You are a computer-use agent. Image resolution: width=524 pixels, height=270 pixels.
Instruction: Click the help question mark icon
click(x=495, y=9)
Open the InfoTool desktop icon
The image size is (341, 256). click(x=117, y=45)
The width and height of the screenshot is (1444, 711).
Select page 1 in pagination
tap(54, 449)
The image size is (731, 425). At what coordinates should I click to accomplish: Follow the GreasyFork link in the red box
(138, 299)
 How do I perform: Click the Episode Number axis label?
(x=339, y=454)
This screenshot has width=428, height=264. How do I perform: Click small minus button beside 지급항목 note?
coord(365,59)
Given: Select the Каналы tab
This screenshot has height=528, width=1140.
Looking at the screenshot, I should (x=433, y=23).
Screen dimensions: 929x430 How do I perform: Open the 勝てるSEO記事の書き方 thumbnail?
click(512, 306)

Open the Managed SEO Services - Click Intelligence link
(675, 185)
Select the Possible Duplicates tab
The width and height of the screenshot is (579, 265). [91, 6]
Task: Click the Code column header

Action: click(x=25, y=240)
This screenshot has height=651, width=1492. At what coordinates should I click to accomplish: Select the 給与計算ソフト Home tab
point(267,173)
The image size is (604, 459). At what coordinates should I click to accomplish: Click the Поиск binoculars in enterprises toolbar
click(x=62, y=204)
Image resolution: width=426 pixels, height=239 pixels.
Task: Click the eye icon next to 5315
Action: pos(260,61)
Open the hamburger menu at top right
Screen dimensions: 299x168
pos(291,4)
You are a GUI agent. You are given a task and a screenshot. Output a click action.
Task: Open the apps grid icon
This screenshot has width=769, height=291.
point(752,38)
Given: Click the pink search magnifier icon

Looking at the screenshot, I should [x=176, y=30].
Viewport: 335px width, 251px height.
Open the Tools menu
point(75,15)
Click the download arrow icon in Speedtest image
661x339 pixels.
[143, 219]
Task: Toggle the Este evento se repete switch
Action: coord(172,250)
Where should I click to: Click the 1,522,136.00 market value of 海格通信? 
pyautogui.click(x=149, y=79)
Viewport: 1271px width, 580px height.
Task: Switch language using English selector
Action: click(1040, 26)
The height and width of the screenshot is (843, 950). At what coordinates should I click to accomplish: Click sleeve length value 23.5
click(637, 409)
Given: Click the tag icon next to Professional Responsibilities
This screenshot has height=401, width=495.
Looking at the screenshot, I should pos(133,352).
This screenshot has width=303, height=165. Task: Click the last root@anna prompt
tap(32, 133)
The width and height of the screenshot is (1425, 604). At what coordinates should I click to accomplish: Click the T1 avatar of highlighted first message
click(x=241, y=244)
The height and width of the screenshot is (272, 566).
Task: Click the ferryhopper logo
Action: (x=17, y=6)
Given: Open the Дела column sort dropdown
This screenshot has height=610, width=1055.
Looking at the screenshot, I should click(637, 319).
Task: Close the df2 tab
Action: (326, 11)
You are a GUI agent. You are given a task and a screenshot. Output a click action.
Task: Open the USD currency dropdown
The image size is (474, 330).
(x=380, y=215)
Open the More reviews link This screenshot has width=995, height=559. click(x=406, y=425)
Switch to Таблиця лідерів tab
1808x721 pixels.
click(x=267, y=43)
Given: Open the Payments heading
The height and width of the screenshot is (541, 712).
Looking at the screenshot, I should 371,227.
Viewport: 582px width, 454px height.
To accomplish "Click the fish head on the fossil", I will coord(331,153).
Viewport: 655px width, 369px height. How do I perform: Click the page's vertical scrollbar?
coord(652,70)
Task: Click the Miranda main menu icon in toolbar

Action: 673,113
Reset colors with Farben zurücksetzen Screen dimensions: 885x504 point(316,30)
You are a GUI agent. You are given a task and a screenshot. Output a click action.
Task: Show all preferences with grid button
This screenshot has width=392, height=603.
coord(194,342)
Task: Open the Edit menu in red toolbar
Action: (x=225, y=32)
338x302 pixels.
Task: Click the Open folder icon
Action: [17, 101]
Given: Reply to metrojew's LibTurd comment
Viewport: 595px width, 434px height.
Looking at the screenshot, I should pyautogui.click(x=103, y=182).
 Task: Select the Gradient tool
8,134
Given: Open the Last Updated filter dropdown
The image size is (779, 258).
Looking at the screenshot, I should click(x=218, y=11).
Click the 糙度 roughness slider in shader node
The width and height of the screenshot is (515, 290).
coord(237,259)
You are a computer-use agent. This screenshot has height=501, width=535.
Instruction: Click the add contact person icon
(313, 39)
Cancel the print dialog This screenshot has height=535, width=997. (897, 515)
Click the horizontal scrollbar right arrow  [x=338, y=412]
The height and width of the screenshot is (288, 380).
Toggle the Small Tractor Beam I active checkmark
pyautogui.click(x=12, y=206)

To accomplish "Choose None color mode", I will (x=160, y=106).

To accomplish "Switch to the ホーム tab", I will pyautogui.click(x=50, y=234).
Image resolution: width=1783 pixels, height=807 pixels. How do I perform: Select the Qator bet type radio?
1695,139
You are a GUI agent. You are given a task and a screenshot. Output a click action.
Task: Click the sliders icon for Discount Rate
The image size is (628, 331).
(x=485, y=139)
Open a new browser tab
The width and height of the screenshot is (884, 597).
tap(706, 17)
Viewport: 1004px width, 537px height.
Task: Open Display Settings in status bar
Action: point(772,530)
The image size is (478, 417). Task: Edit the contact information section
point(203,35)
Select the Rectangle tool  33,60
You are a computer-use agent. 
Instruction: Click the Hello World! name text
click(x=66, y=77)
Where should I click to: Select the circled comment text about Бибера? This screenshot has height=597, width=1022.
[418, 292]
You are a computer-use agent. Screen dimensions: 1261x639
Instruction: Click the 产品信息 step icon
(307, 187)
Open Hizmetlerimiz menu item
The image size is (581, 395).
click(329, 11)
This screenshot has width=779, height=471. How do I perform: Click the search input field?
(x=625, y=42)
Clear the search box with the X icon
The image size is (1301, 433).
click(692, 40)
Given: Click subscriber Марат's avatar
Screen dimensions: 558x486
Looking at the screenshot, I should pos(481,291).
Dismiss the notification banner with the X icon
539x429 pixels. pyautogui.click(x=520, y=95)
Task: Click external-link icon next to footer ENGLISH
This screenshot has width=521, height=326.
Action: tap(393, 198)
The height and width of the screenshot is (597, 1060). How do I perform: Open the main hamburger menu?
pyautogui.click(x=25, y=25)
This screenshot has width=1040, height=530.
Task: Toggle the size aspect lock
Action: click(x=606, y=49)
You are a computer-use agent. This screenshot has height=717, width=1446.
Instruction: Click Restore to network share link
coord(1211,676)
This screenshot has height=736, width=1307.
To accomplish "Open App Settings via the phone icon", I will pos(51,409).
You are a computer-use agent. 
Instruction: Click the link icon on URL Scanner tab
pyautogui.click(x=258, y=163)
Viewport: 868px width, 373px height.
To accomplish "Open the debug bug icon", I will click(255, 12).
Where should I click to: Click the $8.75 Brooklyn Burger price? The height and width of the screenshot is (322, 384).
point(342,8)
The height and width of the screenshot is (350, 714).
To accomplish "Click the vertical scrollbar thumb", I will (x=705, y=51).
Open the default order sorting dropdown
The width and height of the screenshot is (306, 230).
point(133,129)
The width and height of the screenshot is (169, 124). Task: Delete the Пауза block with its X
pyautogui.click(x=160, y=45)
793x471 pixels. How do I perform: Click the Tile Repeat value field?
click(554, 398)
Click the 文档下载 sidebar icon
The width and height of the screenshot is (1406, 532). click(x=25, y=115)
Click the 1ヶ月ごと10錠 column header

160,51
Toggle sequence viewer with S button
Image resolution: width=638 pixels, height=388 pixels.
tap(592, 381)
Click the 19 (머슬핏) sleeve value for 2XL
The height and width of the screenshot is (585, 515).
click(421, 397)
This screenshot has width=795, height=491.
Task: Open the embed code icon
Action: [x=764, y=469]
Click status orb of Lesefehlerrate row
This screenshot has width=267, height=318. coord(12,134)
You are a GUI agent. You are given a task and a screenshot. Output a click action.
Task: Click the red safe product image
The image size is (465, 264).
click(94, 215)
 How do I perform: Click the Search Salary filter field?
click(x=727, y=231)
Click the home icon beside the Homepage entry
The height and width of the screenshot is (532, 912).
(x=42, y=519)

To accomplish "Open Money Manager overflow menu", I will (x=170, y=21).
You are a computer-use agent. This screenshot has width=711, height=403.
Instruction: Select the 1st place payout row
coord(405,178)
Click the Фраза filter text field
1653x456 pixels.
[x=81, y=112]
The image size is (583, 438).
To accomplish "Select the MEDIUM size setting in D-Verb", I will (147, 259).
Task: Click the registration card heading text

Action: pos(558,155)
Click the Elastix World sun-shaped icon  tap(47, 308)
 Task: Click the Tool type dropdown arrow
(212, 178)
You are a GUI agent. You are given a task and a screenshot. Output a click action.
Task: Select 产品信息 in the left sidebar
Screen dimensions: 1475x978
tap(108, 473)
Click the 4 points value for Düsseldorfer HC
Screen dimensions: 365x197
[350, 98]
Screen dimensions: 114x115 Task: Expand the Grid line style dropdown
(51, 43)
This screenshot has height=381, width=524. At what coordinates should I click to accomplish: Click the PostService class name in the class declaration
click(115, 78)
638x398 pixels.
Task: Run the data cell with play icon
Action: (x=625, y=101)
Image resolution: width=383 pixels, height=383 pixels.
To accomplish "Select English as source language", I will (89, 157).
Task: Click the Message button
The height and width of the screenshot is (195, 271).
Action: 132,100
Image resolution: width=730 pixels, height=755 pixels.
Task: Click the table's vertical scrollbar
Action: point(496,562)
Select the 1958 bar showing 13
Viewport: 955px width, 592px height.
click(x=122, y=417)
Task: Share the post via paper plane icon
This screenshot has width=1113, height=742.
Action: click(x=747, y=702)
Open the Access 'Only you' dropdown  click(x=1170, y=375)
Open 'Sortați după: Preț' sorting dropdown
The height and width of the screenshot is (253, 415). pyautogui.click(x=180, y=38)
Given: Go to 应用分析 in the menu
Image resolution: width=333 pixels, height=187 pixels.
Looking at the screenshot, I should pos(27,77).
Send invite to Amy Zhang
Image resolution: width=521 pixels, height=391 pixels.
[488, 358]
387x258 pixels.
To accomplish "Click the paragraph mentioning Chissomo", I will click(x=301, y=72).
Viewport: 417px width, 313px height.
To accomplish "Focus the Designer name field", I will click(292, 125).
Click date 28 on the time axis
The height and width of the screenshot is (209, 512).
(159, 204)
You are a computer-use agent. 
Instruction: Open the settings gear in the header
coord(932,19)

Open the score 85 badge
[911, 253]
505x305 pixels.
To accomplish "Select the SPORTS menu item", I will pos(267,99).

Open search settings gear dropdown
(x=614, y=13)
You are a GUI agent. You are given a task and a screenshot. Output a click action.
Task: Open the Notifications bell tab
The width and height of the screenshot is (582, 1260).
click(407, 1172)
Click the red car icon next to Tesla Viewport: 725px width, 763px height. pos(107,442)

**WORK REQUEST**
Where a line of the listing holds the string "item", copy that line.

**TASK SOLUTION**
Open Hizmetlerimiz menu item
To accomplish "Select the SPORTS menu item", I will pos(267,99).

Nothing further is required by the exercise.